ASSIGNMENT = Exactly and only the lines from the line holding "Screen dimensions: 616x500" to the end of the records should be reproduced. Leave pictures out.

Collected data entries:
──────

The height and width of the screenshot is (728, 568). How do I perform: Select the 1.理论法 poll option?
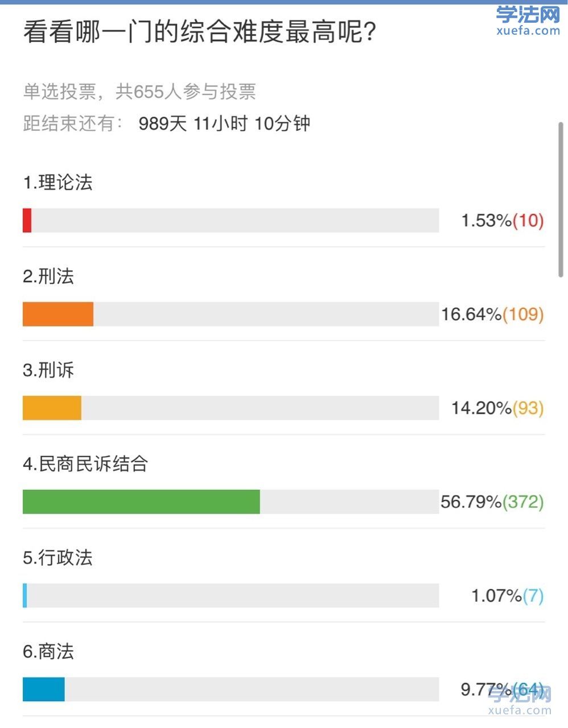pos(57,183)
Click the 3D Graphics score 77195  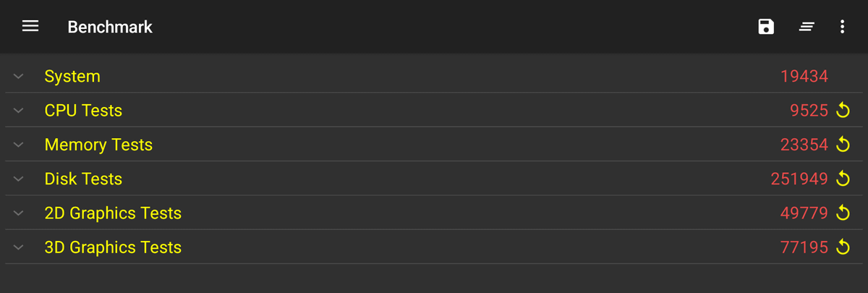coord(804,247)
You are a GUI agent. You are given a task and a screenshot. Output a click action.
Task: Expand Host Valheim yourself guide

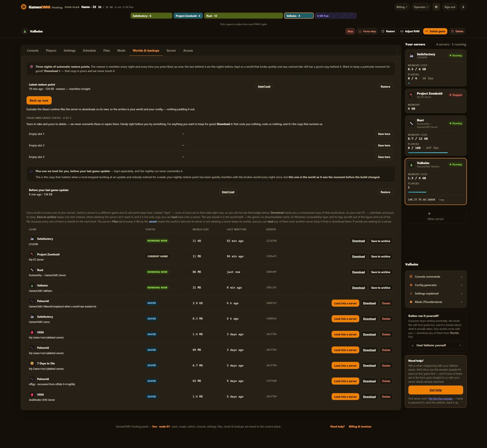tap(436, 345)
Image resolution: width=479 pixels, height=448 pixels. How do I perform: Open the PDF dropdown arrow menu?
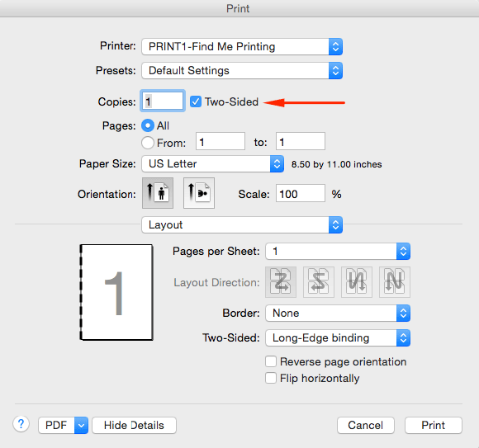pos(81,425)
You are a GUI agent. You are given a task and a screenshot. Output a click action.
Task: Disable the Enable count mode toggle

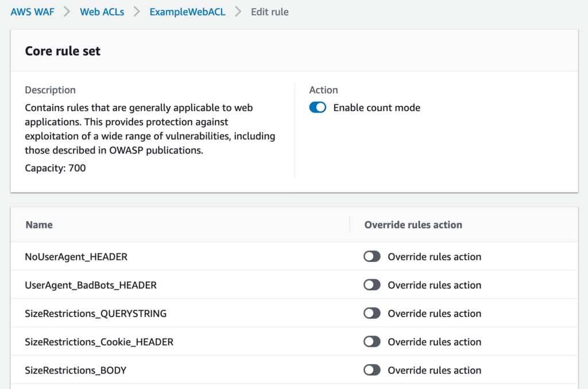click(x=318, y=107)
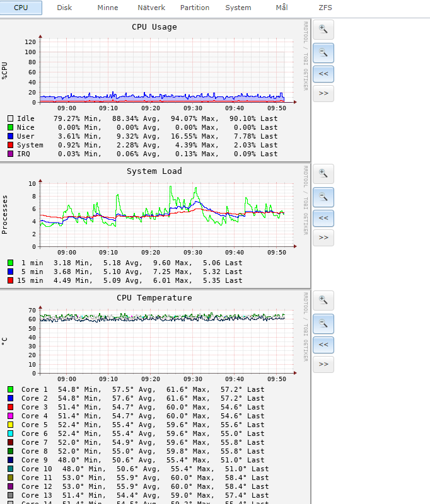
Task: Move System Load graph forward with >>
Action: pos(323,238)
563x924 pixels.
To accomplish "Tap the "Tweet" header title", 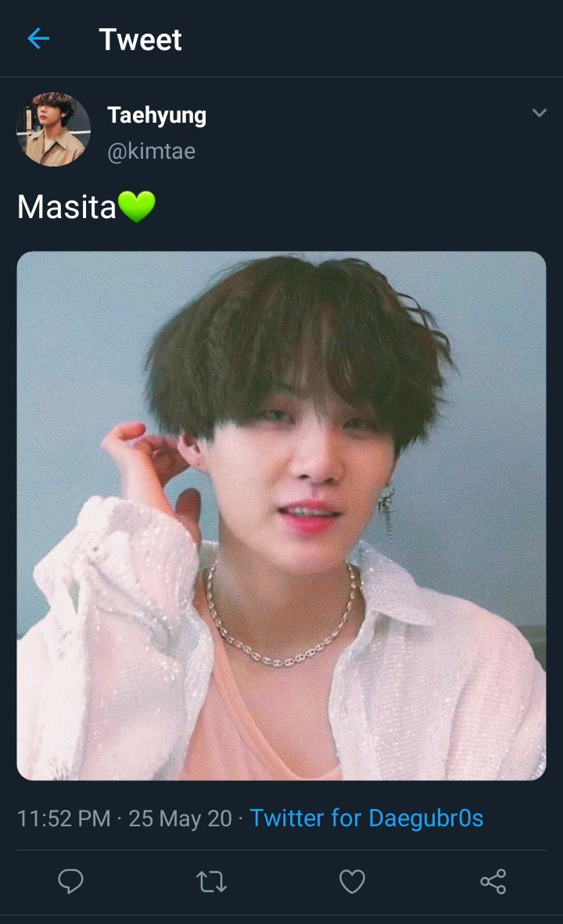I will [140, 40].
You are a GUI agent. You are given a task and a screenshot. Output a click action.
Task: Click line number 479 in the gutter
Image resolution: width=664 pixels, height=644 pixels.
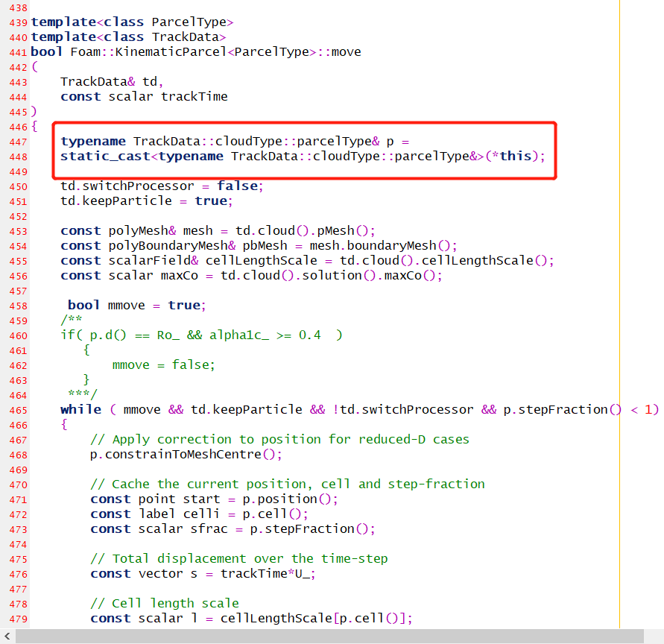tap(17, 618)
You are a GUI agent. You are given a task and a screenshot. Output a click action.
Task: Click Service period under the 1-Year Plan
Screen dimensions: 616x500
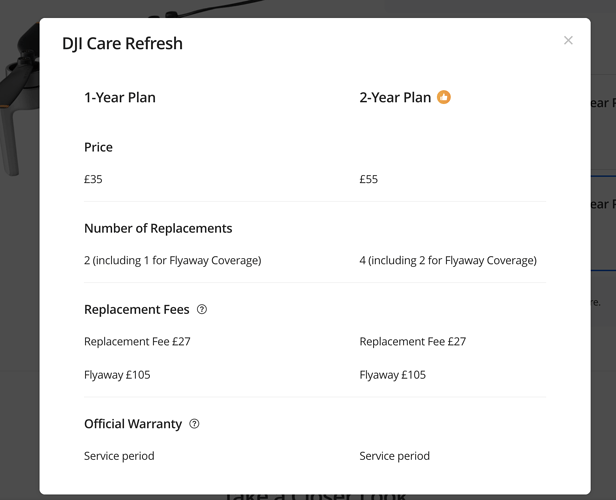pos(119,456)
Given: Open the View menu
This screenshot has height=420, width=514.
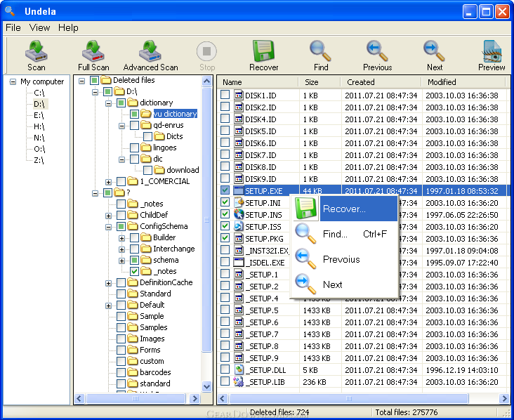Looking at the screenshot, I should click(39, 27).
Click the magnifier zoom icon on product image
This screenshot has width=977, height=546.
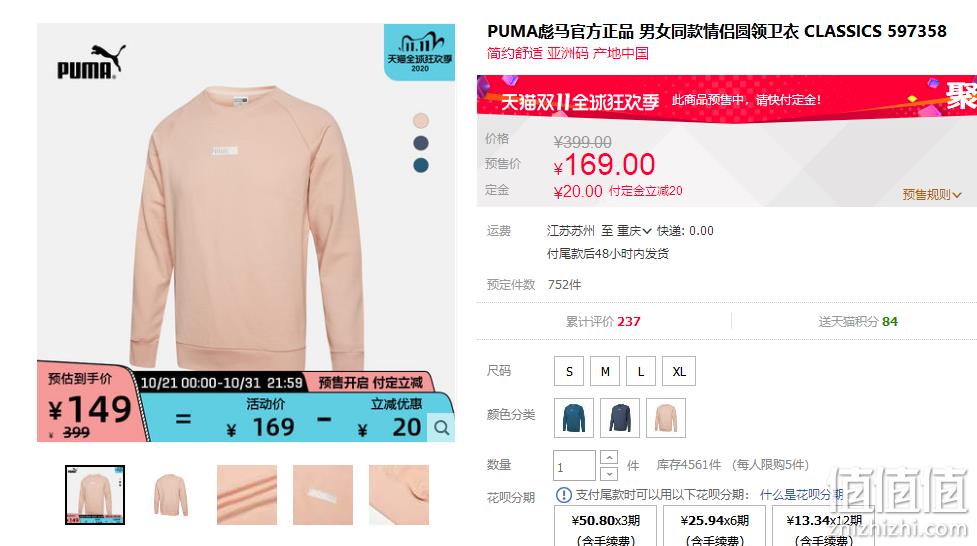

──────

SOLUTION TO THIS TASK =
Screen dimensions: 616x500
pos(119,456)
Given: Open the View menu
This screenshot has height=420, width=514.
Looking at the screenshot, I should click(39, 27).
Click the magnifier zoom icon on product image
This screenshot has width=977, height=546.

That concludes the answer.